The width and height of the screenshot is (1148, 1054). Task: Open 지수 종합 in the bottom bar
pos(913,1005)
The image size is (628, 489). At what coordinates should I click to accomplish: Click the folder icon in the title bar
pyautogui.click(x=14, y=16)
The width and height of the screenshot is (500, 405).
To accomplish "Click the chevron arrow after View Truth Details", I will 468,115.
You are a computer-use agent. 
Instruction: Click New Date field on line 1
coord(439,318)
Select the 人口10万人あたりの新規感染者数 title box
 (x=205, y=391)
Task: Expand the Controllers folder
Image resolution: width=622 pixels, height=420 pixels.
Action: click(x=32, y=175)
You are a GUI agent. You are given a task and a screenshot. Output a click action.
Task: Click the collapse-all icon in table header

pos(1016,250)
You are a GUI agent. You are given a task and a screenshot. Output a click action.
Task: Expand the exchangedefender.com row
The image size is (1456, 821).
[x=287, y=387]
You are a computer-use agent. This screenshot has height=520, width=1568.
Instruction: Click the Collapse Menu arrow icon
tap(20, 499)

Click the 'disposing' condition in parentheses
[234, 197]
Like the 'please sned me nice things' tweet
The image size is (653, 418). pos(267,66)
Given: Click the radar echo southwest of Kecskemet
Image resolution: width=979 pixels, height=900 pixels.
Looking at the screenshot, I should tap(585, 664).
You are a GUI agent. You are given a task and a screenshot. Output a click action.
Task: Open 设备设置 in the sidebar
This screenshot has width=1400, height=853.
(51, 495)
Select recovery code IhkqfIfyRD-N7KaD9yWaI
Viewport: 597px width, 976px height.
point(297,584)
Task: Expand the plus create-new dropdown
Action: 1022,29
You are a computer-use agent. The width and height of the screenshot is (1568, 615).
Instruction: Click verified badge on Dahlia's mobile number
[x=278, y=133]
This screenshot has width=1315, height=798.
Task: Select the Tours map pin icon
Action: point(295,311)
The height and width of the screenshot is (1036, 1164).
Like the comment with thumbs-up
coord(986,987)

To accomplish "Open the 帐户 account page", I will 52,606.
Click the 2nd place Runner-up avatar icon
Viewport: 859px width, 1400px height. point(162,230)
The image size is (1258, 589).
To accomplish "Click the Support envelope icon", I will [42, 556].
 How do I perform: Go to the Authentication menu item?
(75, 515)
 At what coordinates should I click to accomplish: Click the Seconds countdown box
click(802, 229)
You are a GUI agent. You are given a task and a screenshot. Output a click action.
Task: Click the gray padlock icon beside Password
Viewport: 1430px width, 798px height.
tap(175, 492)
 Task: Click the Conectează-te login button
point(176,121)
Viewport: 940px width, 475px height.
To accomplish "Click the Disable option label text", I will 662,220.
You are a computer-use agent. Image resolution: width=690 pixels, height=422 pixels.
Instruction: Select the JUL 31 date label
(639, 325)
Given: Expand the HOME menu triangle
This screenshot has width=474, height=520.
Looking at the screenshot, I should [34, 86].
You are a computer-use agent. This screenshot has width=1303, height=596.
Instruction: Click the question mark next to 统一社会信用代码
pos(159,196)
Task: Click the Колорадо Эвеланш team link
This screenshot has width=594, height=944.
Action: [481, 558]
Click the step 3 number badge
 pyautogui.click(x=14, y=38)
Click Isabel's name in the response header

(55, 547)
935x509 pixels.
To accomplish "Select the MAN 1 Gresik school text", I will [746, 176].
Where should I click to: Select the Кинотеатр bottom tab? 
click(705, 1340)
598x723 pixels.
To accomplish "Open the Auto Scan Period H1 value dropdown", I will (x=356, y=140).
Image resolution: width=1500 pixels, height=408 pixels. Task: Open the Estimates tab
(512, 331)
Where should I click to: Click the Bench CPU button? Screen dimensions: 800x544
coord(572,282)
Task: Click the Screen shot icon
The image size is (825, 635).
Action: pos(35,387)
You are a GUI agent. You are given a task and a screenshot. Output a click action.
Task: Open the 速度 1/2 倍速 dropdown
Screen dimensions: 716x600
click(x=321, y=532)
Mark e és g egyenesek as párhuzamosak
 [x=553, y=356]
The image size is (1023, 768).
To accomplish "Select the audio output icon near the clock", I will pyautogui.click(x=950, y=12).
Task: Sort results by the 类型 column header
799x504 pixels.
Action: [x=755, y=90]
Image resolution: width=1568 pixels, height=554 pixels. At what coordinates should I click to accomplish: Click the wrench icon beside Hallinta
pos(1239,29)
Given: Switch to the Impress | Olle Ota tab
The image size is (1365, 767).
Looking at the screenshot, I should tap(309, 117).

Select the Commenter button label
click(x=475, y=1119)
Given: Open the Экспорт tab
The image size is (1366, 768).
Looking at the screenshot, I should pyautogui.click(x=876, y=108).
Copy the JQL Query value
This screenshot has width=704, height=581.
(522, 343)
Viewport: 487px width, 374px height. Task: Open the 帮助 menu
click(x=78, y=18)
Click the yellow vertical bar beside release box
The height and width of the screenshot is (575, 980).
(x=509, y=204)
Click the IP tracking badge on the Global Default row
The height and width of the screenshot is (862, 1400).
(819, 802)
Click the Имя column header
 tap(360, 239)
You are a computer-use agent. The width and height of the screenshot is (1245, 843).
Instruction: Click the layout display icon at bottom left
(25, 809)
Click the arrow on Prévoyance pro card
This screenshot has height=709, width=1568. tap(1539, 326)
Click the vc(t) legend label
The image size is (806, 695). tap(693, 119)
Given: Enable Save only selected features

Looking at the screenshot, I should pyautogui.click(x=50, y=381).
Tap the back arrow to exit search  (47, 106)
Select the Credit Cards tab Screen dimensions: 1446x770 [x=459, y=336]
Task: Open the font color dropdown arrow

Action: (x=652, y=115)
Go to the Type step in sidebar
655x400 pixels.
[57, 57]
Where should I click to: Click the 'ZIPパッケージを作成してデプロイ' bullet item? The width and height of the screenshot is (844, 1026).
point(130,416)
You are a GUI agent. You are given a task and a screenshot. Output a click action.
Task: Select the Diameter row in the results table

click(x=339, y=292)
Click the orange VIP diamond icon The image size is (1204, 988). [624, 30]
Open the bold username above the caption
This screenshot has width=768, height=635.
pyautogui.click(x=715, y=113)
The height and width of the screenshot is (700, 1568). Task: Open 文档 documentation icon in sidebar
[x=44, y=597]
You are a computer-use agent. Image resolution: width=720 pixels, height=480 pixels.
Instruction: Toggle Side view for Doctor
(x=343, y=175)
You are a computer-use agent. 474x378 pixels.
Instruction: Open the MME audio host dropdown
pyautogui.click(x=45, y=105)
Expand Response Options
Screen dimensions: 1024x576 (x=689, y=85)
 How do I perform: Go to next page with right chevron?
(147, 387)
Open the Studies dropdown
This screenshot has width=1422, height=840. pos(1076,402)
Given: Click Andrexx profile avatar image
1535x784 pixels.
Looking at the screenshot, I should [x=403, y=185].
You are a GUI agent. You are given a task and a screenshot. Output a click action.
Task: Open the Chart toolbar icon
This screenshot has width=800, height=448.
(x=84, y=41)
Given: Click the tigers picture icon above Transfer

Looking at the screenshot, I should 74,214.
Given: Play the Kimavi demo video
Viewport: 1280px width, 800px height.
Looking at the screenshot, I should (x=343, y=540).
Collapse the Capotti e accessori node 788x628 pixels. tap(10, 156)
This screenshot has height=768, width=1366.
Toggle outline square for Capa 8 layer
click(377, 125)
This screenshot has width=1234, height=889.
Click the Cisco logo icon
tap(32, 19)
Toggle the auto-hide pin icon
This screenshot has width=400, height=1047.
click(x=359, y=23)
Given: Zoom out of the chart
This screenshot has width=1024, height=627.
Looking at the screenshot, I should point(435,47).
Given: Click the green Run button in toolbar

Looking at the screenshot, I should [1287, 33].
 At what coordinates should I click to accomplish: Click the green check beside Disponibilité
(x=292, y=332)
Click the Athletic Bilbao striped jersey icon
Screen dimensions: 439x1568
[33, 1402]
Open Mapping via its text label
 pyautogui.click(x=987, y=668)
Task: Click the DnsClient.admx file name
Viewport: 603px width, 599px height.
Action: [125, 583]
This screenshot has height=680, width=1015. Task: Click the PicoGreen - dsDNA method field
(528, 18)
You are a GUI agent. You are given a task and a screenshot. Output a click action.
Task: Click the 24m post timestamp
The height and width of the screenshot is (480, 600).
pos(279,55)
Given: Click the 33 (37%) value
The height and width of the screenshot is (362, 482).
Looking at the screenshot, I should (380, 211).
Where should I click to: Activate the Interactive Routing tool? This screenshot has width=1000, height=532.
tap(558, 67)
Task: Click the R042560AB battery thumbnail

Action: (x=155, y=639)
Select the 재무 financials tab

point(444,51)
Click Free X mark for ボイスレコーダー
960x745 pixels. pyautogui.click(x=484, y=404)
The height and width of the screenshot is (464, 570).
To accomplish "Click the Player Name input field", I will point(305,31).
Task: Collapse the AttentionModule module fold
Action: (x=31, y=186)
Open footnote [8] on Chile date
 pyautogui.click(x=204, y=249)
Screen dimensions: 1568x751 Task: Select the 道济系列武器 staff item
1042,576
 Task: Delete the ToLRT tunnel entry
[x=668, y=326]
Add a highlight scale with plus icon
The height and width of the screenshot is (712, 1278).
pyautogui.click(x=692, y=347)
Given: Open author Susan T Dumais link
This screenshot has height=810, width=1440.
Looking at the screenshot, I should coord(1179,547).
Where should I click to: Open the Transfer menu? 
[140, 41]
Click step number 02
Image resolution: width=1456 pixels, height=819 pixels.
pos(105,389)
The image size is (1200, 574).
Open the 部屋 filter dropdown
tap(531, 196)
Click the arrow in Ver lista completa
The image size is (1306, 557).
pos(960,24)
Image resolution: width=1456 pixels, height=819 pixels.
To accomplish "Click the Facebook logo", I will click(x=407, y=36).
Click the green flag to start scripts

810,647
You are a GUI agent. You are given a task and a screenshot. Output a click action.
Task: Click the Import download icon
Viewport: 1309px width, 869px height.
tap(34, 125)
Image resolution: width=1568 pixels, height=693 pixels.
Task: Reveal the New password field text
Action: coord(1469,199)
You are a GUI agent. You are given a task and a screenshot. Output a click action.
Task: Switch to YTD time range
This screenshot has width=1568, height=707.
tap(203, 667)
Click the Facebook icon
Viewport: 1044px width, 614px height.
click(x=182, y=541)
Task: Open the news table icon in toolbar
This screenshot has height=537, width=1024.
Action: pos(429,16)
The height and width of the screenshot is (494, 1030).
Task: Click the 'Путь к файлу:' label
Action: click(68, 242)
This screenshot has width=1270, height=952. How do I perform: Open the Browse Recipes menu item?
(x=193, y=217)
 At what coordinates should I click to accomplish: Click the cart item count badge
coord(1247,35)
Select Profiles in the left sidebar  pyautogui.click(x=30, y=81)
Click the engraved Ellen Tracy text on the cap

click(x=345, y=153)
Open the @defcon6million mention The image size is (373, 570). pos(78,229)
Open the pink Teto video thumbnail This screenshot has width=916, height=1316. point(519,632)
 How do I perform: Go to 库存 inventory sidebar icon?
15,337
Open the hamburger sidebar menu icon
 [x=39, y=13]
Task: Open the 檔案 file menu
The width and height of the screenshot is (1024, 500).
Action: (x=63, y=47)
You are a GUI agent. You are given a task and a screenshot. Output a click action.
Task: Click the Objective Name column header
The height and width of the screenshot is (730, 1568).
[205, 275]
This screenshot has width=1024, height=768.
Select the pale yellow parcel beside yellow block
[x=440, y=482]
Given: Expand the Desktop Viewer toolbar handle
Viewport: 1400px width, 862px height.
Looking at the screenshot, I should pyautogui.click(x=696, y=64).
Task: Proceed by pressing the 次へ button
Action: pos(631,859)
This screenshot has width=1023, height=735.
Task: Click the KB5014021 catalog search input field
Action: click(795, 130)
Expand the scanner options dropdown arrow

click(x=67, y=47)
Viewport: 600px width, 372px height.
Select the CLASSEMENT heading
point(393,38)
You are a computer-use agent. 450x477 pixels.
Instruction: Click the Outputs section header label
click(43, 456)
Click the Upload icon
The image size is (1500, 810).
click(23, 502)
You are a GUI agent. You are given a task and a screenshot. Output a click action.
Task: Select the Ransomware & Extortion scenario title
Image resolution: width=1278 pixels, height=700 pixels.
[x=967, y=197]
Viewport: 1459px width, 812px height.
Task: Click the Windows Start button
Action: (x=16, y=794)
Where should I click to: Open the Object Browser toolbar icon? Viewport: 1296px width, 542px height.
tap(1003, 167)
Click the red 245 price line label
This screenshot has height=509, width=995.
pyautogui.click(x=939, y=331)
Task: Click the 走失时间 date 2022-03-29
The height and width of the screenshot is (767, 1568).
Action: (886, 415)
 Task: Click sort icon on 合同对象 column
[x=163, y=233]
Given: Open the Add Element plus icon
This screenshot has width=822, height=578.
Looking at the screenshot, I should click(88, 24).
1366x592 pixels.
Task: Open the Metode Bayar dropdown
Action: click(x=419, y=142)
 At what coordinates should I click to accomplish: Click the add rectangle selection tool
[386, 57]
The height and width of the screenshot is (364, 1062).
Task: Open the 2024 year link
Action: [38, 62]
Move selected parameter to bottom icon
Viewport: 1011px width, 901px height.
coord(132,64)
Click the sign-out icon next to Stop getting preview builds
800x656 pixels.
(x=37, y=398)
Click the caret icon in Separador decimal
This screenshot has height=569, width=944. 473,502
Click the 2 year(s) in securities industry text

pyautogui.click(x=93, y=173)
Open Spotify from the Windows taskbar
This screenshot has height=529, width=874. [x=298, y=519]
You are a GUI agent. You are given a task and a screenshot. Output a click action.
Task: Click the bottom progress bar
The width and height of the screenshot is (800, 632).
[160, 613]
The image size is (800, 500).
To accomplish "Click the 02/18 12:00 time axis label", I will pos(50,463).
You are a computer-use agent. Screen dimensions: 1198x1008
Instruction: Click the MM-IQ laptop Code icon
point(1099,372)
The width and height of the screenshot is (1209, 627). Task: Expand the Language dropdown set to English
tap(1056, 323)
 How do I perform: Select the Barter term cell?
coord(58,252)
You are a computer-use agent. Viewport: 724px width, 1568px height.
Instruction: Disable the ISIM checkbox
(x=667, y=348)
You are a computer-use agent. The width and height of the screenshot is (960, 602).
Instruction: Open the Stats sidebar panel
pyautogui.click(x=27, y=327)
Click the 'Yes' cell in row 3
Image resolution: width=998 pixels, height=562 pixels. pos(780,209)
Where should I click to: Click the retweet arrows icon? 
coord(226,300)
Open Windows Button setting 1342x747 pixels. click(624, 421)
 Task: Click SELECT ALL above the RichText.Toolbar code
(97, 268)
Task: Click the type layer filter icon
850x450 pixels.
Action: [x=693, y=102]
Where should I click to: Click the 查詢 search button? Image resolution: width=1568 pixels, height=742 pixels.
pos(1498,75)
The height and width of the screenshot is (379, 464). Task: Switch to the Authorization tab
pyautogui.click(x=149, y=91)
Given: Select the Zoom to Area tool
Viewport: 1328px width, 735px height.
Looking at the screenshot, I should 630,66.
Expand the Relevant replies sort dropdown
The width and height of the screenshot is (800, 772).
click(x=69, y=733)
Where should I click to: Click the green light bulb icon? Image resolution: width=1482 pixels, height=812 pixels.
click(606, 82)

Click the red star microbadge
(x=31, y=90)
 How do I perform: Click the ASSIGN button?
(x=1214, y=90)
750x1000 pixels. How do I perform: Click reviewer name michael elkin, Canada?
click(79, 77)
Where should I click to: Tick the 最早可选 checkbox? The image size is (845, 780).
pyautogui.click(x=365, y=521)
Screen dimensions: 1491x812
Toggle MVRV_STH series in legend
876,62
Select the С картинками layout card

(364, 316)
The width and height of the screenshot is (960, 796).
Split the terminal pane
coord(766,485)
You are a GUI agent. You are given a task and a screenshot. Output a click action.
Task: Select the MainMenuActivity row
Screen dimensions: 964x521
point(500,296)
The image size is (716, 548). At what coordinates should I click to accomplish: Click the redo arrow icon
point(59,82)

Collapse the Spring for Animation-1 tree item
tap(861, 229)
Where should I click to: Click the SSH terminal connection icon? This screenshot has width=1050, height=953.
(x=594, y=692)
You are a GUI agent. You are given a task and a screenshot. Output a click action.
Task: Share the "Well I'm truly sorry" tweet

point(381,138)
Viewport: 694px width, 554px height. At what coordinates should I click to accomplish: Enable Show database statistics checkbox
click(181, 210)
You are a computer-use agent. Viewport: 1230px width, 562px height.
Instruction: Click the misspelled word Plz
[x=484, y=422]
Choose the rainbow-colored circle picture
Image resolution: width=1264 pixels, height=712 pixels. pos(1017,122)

========================================

# Exercise directions:
In the entries above, restate word for word the lines between the one holding "How do I perform: Go to next" and the one holding "Task: Open the Chart toolbar icon", inclusive, and nothing besides.

# Solution:
 How do I perform: Go to next page with right chevron?
(147, 387)
Open the Studies dropdown
This screenshot has width=1422, height=840. pos(1076,402)
Given: Click Andrexx profile avatar image
1535x784 pixels.
Looking at the screenshot, I should [x=403, y=185].
You are a GUI agent. You are given a task and a screenshot. Output a click action.
Task: Open the Chart toolbar icon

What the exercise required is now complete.